## Begin

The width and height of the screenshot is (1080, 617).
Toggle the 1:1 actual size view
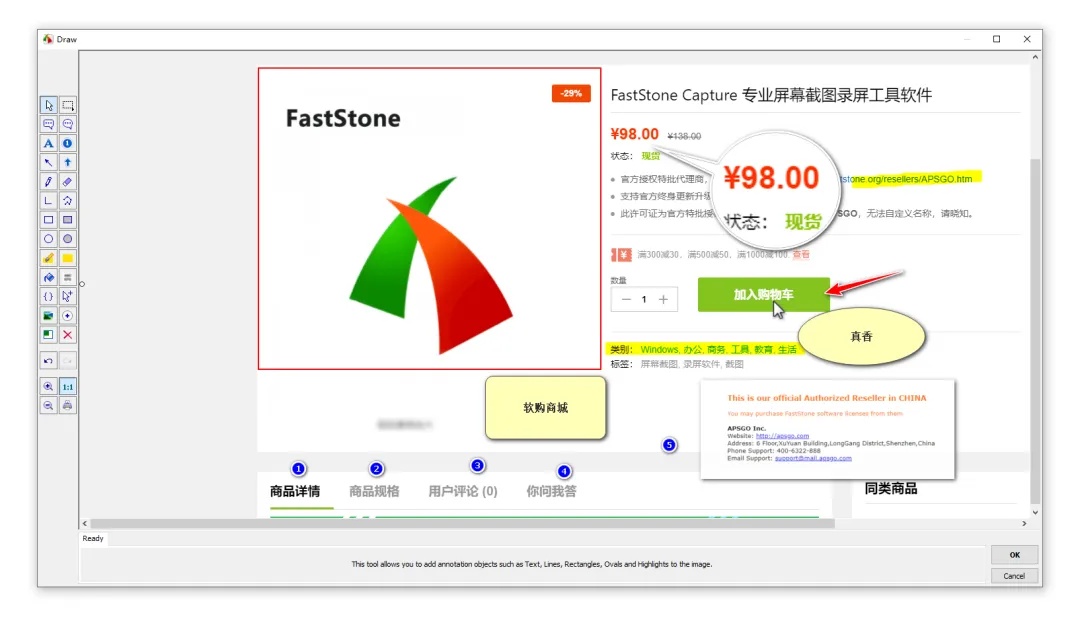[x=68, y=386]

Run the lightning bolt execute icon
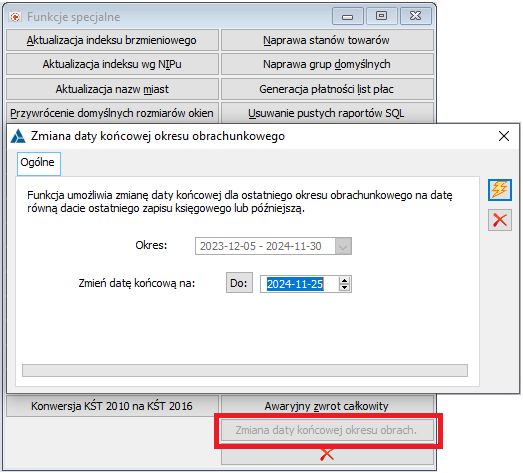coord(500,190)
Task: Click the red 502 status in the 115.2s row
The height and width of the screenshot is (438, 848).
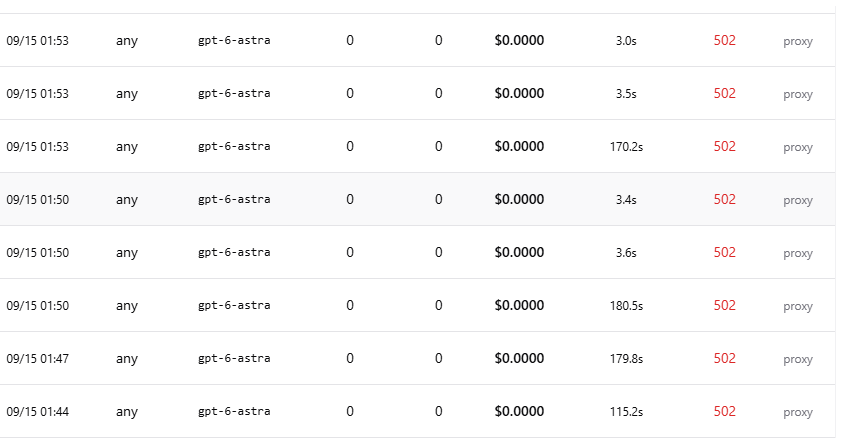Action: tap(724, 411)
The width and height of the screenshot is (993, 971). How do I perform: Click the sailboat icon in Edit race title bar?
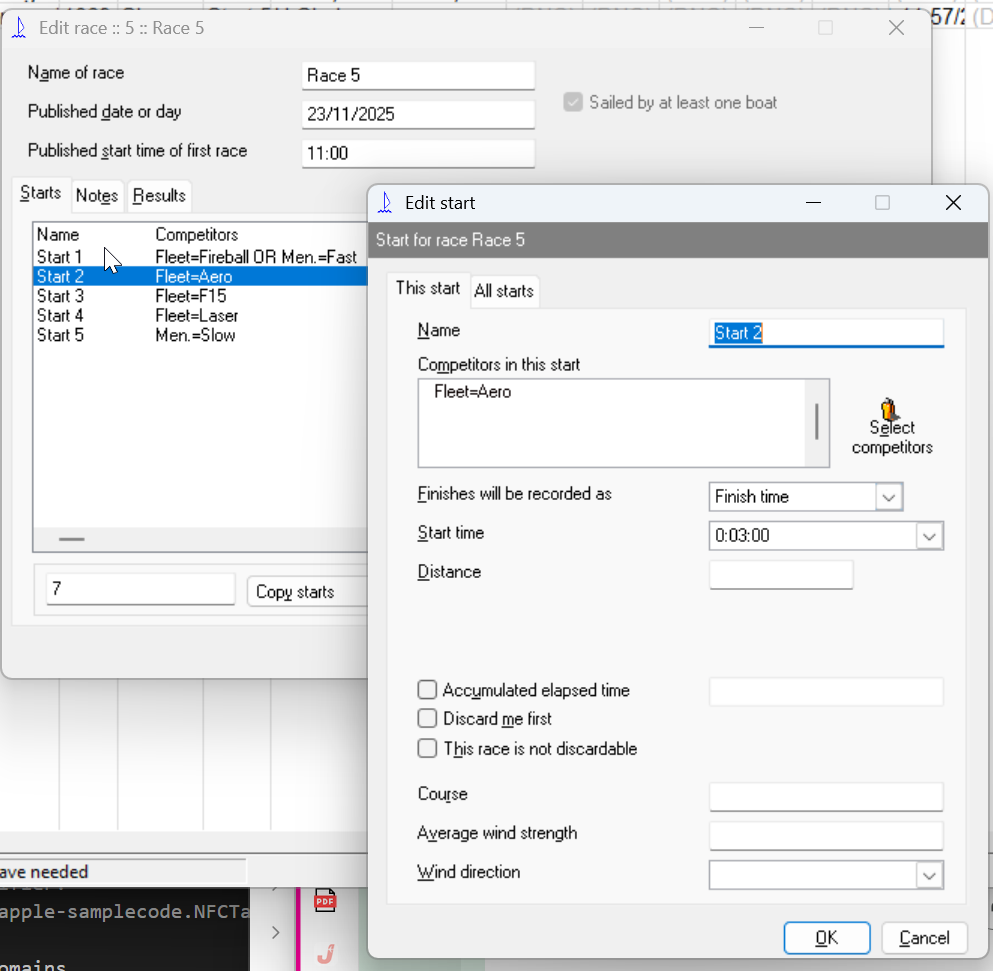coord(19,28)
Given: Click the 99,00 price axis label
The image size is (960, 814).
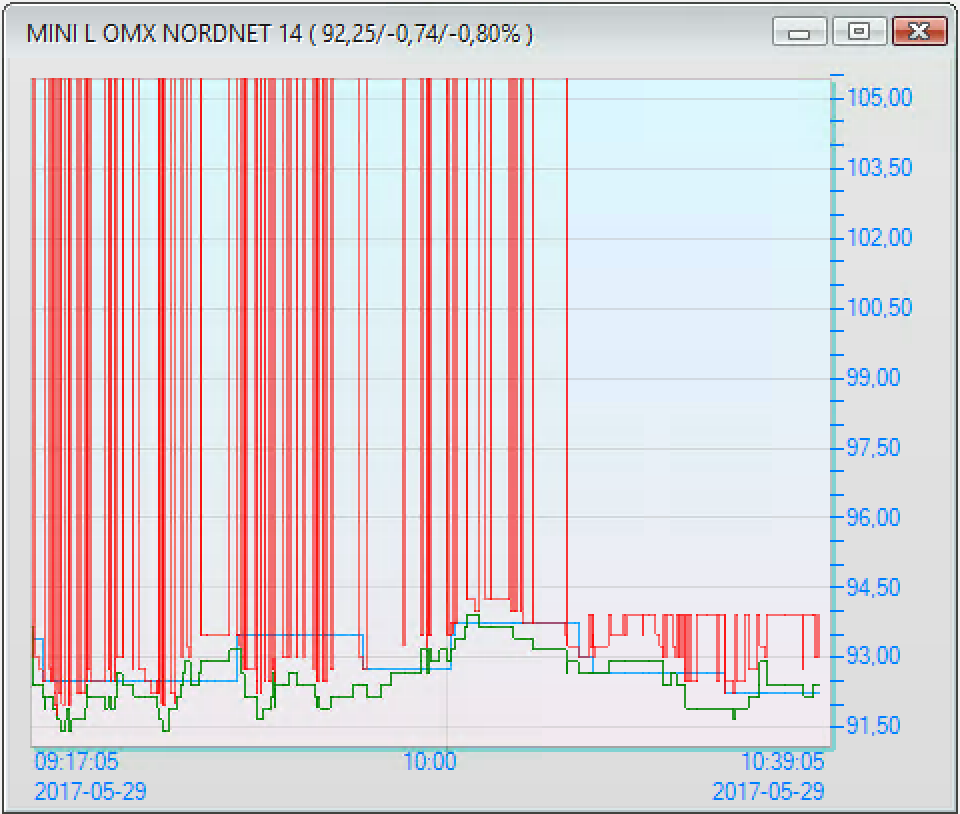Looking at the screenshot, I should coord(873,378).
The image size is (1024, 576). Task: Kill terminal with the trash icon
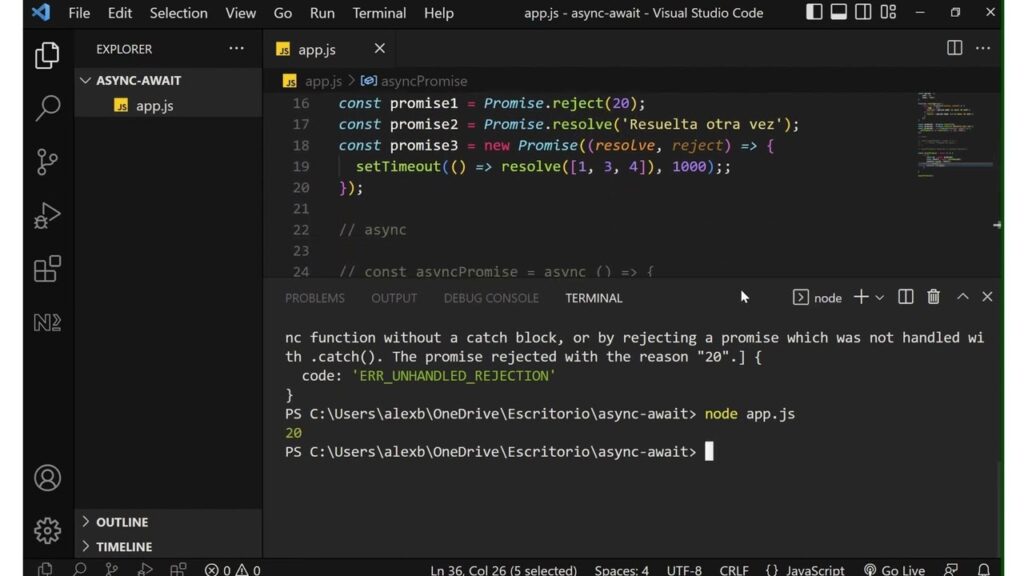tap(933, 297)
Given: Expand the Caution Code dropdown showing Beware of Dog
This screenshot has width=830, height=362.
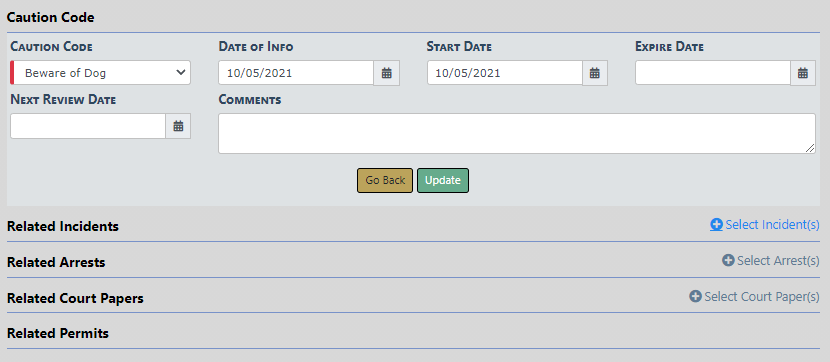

## End

■ Short problem
Render the lines of the items above as a JSON list of strings, one string per line, omitting blank lines and leaving out the pictures.

■ Answer to the problem
[
  "The width and height of the screenshot is (1080, 617).",
  "Toggle the 1:1 actual size view",
  "[x=68, y=386]",
  "Run the lightning bolt execute icon",
  "coord(500,190)",
  "Task: Click the red 502 status in the 115.2s row",
  "The height and width of the screenshot is (438, 848).",
  "Action: tap(724, 411)",
  "The width and height of the screenshot is (993, 971). How do I perform: Click the sailboat icon in Edit race title bar?",
  "coord(19,28)",
  "Given: Click the 99,00 price axis label",
  "The image size is (960, 814).",
  "Looking at the screenshot, I should coord(873,378).",
  "The image size is (1024, 576). Task: Kill terminal with the trash icon",
  "tap(933, 297)",
  "Given: Expand the Caution Code dropdown showing Beware of Dog",
  "This screenshot has width=830, height=362."
]